1. ORIGINE E SENSO DEL TESTO

Il Pensiero alla morte di Paolo VI, scritto probabilmente tra il marzo 1965 e il febbraio 1966 [1] , è uno dei testi più belli della letteratura di ogni tempo. Il titolo – scelto dall’autore – non deve, però, trarre in inganno. Il tema centrale, infatti, non è la morte. Essa ne è soltanto l’occasione [2] . Il testo non è uno scritto «sulla» morte ma «in vista della» morte, cioè nella prospettiva della sua imminenza e ineluttabilità, ed è una delle riflessioni più mature e affascinanti, scritte sino ad oggi, sul senso della vita.
La cura con la quale il Pensiero alla morte è steso non lascia dubbi sulla consapevolezza, forse persino sul desiderio dell’autore, che altri, dopo la sua morte, potessero leggerlo. Il suo obiettivo quindi non era solo quello di fissare per iscritto una meditazione personale svolta in un periodo di ritiro, ma – con la sensibilità tipica di un pastore – predisporre un testo che potesse aiutare lui, e molti altri, a comprendere meglio il senso della vita, a dare un fondamento più solido alla speranza e alla fede, a riaccendere il desiderio di lasciarsi ispirare, per il tempo ancora a disposizione, dall’amore di Cristo.

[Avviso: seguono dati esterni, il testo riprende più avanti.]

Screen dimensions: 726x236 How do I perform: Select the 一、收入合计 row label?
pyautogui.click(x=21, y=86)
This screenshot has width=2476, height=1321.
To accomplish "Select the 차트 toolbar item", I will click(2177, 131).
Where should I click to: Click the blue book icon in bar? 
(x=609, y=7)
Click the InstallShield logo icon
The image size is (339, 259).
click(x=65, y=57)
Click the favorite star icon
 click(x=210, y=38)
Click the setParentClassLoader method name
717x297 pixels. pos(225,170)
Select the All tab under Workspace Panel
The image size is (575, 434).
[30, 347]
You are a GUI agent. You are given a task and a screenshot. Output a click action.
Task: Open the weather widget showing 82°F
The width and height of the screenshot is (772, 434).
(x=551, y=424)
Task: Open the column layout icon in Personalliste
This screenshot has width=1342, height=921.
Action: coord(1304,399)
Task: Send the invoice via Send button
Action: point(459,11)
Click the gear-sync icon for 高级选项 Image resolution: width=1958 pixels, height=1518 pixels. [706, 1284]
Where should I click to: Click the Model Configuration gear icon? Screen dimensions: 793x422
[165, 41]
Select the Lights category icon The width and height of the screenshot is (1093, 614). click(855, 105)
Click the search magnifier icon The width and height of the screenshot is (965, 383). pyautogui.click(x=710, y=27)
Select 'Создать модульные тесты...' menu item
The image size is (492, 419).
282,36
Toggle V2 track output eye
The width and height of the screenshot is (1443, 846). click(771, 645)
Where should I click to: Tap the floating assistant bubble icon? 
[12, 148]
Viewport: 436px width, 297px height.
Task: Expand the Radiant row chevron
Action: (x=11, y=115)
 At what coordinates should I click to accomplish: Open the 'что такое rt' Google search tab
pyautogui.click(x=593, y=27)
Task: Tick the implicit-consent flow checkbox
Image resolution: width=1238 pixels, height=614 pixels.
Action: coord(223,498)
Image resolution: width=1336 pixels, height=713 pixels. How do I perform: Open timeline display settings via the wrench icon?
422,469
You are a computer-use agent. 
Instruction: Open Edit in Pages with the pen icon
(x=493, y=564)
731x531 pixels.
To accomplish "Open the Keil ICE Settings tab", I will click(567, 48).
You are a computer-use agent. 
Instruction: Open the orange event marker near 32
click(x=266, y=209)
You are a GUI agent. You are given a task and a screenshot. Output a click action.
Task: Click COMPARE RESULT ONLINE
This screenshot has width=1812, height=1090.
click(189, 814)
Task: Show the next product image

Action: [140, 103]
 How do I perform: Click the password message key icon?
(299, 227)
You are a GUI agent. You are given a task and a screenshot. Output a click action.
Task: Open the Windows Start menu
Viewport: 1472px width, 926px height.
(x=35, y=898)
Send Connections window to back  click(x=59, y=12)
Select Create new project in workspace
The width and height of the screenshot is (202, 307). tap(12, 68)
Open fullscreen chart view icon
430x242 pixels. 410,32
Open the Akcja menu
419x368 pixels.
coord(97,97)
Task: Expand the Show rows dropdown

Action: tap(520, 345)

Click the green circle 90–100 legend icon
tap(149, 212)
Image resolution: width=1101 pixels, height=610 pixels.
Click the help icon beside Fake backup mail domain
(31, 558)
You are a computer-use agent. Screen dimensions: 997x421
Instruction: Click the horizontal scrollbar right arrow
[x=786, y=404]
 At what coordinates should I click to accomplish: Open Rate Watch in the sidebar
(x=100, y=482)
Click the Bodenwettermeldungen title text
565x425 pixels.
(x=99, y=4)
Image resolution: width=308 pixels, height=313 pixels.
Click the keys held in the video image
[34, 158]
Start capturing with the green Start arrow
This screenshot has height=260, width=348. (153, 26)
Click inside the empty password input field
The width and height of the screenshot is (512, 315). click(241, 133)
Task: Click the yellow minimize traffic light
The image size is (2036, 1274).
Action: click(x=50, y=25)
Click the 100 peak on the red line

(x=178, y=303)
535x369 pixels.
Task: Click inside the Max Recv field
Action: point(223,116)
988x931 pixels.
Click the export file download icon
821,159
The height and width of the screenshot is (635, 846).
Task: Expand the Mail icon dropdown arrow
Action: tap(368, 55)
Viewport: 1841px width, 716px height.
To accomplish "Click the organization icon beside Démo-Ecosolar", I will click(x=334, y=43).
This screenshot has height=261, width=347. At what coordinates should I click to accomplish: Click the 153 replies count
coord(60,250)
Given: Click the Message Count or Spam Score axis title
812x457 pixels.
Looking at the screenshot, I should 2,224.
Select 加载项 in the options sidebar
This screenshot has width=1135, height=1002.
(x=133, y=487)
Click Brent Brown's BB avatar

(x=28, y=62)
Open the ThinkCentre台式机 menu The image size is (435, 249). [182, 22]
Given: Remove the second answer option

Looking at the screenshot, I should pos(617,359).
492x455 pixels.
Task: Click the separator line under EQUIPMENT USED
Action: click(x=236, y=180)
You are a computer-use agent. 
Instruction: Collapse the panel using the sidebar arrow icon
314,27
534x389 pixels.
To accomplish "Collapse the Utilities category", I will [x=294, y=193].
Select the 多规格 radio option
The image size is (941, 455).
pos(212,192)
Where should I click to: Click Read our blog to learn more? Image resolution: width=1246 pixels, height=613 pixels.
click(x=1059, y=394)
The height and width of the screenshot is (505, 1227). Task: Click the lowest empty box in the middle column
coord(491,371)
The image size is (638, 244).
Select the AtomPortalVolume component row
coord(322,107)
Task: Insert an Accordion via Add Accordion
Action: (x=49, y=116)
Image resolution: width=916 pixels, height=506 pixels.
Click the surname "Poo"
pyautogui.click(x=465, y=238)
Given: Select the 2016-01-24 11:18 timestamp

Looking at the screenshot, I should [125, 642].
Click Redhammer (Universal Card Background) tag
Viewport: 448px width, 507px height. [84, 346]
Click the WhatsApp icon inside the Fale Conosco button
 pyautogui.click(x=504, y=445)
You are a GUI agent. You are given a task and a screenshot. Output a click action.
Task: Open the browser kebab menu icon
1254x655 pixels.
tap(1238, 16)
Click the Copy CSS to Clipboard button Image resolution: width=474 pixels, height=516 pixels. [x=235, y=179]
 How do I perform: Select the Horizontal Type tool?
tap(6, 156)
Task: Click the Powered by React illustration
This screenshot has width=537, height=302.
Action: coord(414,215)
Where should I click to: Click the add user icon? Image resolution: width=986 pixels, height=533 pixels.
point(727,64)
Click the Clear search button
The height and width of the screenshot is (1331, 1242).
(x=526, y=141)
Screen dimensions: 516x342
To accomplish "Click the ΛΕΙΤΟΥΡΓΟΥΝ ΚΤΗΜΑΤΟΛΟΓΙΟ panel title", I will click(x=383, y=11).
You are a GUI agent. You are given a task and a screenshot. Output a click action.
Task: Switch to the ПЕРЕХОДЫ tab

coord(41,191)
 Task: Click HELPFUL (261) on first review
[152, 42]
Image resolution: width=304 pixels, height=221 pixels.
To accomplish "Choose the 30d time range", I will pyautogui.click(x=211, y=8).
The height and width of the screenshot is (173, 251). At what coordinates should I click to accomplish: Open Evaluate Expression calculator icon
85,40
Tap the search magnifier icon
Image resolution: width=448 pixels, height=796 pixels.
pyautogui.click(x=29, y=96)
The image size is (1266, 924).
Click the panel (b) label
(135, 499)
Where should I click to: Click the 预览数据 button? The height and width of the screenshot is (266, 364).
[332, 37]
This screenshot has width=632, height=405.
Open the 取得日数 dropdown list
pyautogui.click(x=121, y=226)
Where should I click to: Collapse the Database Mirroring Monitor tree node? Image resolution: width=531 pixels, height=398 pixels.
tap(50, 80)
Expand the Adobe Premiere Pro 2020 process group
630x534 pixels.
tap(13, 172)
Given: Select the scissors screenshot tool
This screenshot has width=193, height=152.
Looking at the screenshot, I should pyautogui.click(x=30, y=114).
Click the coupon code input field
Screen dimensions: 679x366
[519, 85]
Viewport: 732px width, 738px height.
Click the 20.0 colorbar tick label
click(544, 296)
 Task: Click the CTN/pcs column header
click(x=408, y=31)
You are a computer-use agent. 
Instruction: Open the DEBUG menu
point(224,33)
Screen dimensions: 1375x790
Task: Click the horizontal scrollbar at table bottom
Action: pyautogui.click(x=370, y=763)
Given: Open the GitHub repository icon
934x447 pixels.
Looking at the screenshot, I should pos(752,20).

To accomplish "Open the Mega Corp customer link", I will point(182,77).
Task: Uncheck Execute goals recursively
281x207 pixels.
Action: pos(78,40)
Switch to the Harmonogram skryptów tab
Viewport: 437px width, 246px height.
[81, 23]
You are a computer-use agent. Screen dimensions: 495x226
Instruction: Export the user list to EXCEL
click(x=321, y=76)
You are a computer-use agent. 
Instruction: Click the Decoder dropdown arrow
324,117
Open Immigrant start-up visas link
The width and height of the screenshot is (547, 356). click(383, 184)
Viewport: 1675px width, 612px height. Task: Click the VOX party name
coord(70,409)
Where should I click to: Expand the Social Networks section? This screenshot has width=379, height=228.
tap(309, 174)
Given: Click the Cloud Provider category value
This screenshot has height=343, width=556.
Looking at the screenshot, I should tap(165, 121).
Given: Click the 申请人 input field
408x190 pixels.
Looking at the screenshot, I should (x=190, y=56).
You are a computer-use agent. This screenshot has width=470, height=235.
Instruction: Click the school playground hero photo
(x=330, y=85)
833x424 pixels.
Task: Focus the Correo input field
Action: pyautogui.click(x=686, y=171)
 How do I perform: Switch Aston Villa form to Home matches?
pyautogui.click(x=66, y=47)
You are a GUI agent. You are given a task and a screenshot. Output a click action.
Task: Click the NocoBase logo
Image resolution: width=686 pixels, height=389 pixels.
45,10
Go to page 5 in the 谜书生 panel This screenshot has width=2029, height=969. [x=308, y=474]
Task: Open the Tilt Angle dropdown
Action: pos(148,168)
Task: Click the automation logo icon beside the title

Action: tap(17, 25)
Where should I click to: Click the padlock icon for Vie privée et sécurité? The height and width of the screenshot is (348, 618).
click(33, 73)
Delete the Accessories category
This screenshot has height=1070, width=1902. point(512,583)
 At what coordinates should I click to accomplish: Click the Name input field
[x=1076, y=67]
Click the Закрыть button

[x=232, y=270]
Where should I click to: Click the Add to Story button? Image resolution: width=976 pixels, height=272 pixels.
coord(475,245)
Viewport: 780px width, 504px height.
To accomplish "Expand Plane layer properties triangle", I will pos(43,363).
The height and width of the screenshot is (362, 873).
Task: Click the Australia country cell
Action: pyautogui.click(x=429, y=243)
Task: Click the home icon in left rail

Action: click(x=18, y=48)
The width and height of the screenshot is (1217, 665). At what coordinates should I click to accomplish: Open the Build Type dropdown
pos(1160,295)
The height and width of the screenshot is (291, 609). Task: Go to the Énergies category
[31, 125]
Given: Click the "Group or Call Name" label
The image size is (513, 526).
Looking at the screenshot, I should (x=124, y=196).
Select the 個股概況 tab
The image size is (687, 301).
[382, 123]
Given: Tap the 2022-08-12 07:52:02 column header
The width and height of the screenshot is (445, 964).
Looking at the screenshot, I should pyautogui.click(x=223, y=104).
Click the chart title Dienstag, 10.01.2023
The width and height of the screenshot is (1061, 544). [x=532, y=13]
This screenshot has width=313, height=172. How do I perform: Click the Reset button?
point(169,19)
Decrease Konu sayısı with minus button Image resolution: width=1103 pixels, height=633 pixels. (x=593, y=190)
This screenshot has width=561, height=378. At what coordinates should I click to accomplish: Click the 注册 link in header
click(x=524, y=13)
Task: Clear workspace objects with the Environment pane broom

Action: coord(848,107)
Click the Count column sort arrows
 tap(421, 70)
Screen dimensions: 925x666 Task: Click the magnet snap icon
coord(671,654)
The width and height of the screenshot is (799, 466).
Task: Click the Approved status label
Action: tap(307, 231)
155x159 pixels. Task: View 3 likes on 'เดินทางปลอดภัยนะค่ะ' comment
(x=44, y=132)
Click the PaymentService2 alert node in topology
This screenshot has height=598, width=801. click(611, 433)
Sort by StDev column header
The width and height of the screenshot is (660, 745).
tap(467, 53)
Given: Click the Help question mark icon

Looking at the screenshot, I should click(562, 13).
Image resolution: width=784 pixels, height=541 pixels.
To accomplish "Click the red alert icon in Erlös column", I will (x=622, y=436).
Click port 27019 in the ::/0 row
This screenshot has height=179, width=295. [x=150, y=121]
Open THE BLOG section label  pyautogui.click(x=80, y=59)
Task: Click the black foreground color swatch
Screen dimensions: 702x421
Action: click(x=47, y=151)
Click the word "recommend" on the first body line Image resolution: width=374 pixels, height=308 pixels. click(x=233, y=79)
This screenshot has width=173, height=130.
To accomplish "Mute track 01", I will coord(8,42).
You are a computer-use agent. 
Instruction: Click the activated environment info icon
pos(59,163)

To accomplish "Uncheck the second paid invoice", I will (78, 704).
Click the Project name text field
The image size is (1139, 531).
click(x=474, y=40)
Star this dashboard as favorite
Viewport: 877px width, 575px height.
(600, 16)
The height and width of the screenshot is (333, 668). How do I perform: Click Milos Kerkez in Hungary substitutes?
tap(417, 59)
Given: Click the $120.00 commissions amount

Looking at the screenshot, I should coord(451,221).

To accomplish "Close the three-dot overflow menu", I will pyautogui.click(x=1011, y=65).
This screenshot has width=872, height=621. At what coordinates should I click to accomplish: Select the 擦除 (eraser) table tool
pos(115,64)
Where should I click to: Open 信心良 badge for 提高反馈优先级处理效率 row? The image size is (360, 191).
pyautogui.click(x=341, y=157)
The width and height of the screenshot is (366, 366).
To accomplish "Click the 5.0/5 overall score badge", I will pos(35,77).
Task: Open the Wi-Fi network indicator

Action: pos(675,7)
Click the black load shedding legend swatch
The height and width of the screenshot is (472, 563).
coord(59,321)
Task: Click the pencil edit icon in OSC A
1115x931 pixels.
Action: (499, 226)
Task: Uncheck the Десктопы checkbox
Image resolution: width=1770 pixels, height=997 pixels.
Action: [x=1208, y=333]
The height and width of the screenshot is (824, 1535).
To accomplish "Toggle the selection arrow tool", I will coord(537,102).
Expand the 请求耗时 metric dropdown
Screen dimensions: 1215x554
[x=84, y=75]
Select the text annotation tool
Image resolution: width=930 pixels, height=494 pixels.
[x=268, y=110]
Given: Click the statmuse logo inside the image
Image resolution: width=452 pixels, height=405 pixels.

Per questi motivi, Paolo VI, con la trepidazione ma anche con la lucidità e la libertà che di solito accompagnano la stesura di un testamento spirituale, offre una rilettura sintetica e sapiente della propria vita. Vi raccoglie, con la inconfondibile qualità letteraria dei propri scritti [3] , i frutti di una ricca e variegata esperienza umana, di una raffinata preparazione culturale e di una solida visione teologica. Ne nasce, così, un testo assolutamente unico. Un vero «portale d’ingresso» che consente di accedere al suo mondo interiore e al suo rapporto personale con Dio. È quindi uno dei documenti più importanti per individuare i tratti fondamentali della sua figura spirituale. Come il suo segretario personale, monsignor Pasquale Macchi, segnalava già, il 6 agosto 1979, nel primo anniversario della morte: «Incontriamo qui il suo messaggio ridotto all’essenziale che ci spinge a grandi desideri e a grandi propositi, e allarga il panorama delle nostre troppo spesso meschine visuali» [4] ; e come ribadiva, nel 2008, a trent’anni dalla morte, il cardinale Carlo Maria Martini, uno dei suoi successori sulla cattedra dei santi Ambrogio e Carlo: il Pensiero alla morte è «il più alto e il più nobile di tutti gli scritti montiniani» [5] .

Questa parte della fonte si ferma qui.